Of course, the question still remains of how the solar wind plasma enters the Earth’s magnetic field if such a shielding effect exists. You may have noticed in Figure 1 that there are gaps in the shield that the Earth’s dipole magnetic field presents to the solar wind; these are called the cusps, and at these locations the magnetic field connects to the solar wind. Here, plasma can travel along magnetic field lines and impact us on Earth.

But there’s also a more interesting phenomenon occurring – on a small enough scale (i.e. the very thin boundaries between two magnetic domains) the assumptions behind the frozen-in theorem break down, and then we start to see one of the processes that make the magnetosphere such a complex, fascinating and dynamic system to study. Say we have two regions of plasma with opposing orientation of the magnetic field. Then in a middle area these opposing field lines will suddenly snap to a new configuration, allowing them to peel off and away from this tightly packed central region. Figure 2 illustrates this process – you can see that after pushing red and blue field lines together, they suddenly jump to a new configuration. As well as changing the topology of the magnetic field, the plasma at the centre is energised and accelerated, shooting off along the magnetic field lines. Of course even this is a simplification; the whole process is somewhat more messy in reality and I for one don’t really understand how the field can suddenly “snap” to a new configuration.

reconnection
Figure 2: Magnetic reconnection. Two magnetic domains of opposing orientation can undergo a process where the field line configuration suddenly resets. Instead of two distinct magnetic domains, some field lines are suddenly connected to both, and shoot outwards and away, as does the energised plasma.

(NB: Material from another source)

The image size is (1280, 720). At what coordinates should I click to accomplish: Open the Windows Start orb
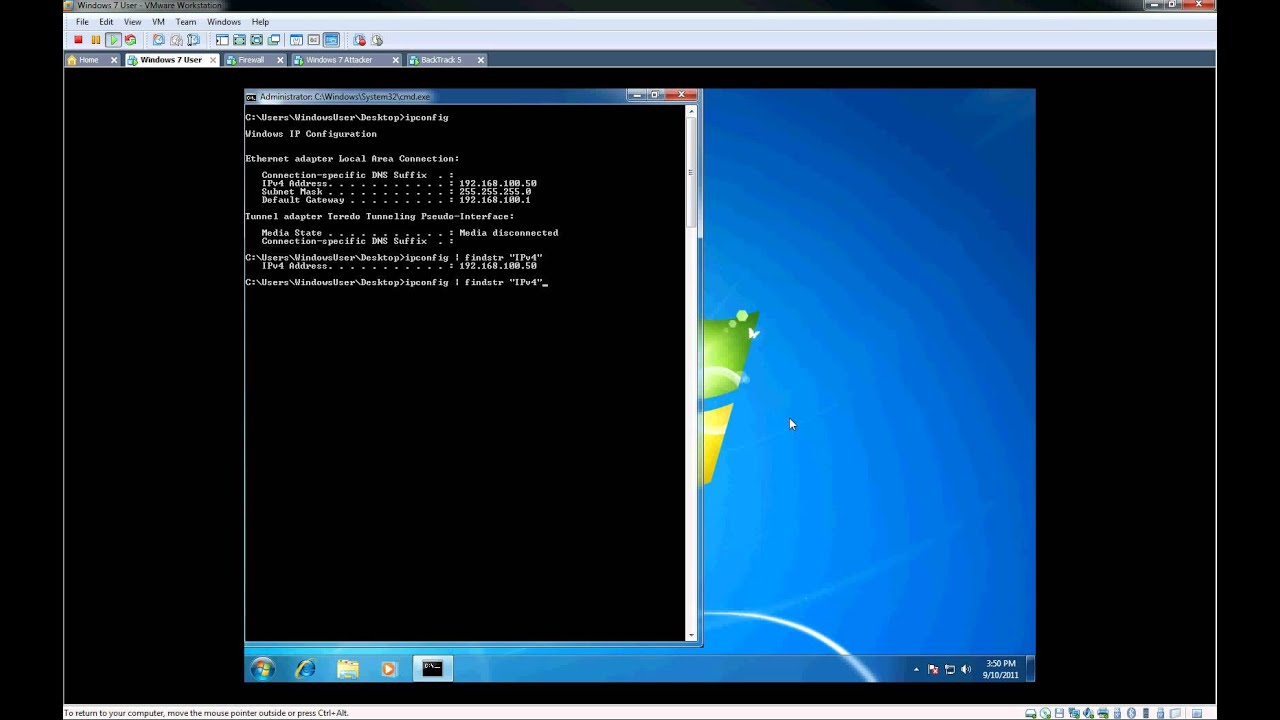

In the Earth’s magnetosphere there are two main regions where this process is important (Figure 3). Firstly, at the nose of the magnetosphere. The dynamic pressure of the solar wind is compressing the solar wind plasma against the magnetospheric plasma, and when the interplanetary magnetic field is orientated downwards (i.e. opposite to the Earth’s dipole – about half the time) this reconnection can happen. At this point field lines that were solely connected to the Earth or in the solar wind are now connected to both, and plasma can flow along them.

magnetosphere_reconnection_sites
Figure 3: There are two main areas where reconnection happens in Earth’s magnetosphere. Opposing field lines can reconnect, allowing a continual dynamic cycle (the Dungey cycle) of field lines around the magnetosphere. Plasma can travel along these magnetic field lines freely. Credits: NASA/MMS (image) and NASA/Goddard Space Flight Center- Conceptual Image Lab (video)

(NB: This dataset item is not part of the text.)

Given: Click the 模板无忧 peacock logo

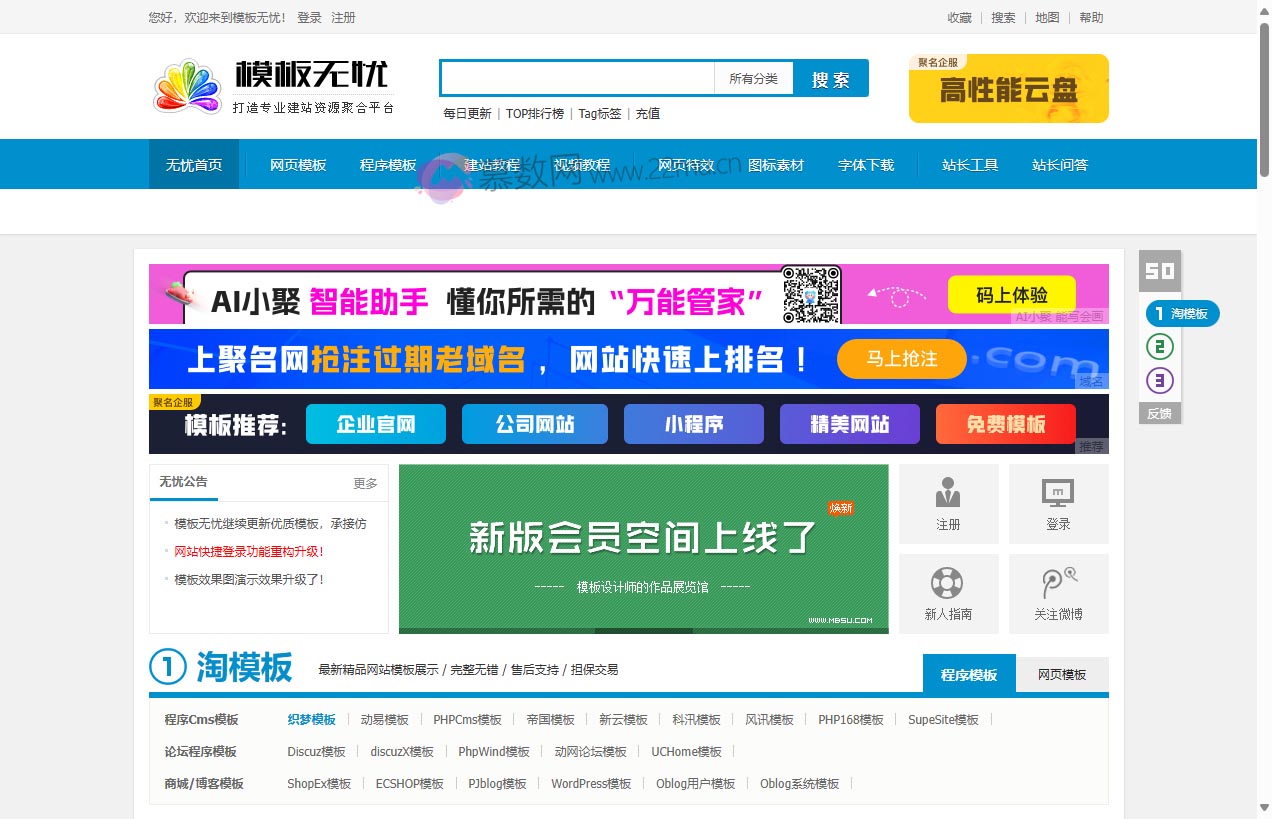Looking at the screenshot, I should tap(187, 86).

Then, as the solar wind continues to rush outwards from the Sun, it drags these field lines along with it, past the Earth and into the tail of the magnetosphere. Eventually the build-up of these field lines reaches a critical point in the tail, and boom! Reconnection happens once more. You get a blast of energised plasma shooting along the magnetic field (this gives us the aurora) and the topology has rearranged to separate the magnetic fields of the Earth and solar wind; once more, they are distinct. These dipole field lines move around to the front of the Earth again, to begin this dramatic cycle once more.

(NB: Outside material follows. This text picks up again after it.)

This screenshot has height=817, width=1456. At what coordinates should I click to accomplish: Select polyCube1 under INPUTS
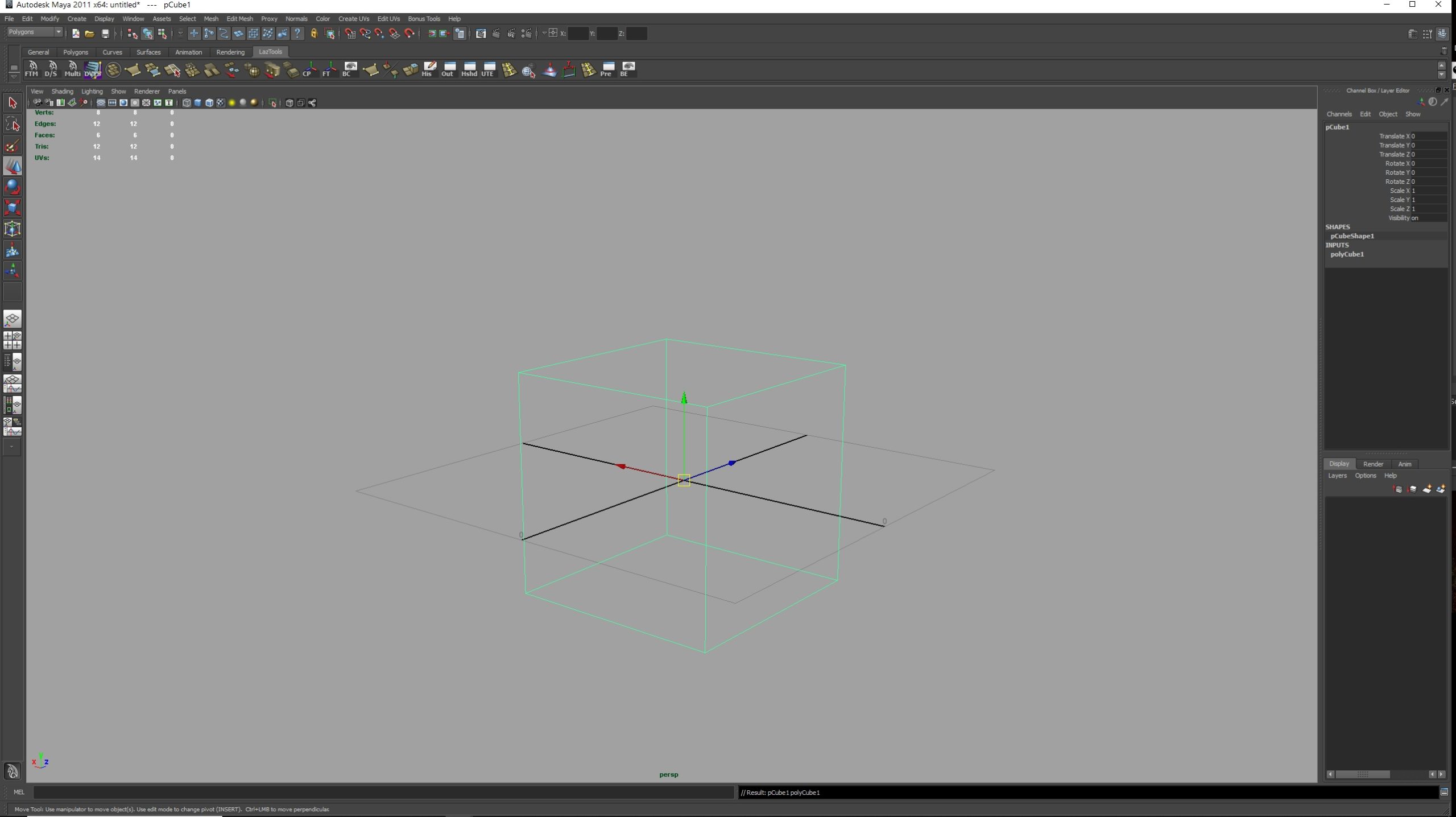(1347, 254)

Working out when and how these kind of processes take place is still an active area of research, let alone understanding exactly what we expect this new plasma to do when it arrives. If it doesn’t give us a beautiful show of the aurora, will it bounce around the radiation belts, trapped in the stronger magnetic fields near the Earth? Or if it’s not so high energy as that, will it settle in the cooler plasmasphere, to rotate with the Earth and be shaped as the magnetic field is distorted by solar wind variations? Right now I look out my window at a peaceful sunny day and find it incredible that such complicated and dynamic processes are continually happening so (relatively) nearby. It certainly makes space physics an interesting area of research.